The PPP MixF routine has two shortcomings in my opinion. First, the mixed stream replaces one of the input streams. Thus, the routine can't be used directly to simulate a mixing tee. Second, it can't mix more than two streams at a time. Thus, it can't simulate a header with multiple input streams.
The MixF routine also continues with the "reverse" order for streams, a feature discussed in the previous post. In MixF, the first stream listed for mixing becomes the outlet stream. The second stream listed is another inlet stream. So the order in MixF is (in/out,in). I prefer (in,out).
The routine below fixes those shortcomings and preferences.
The following image shows how the mix function is used. The streams to be mixed may be specified directly in the argument list, or by using a named vector of the stream numbers.
This routine can accommodate as many inlet streams as needed, and they are retained in the archive, along with the new outlet stream (70 in the example above). It may look like the mixed temperature is the only result. However, the mixed stream is also created in the PPP archive.

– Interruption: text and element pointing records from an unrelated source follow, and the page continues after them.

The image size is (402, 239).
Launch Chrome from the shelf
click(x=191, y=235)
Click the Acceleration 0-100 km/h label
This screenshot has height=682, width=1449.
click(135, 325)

A good feature about the PPP MixF routine
The mix routine in PPP mixes based on component identification, not position in the stream vector. Thus, a stream in the PPP archive can be initialized with just the components needed if desired and they can be in any order. The MixF routine starts with the component list for the first stream (it appears to me) and then adds new components from the second stream to the bottom of the list in the new, mixed stream. My mix routine retains this feature because it uses the PPP MixF routine as its core function.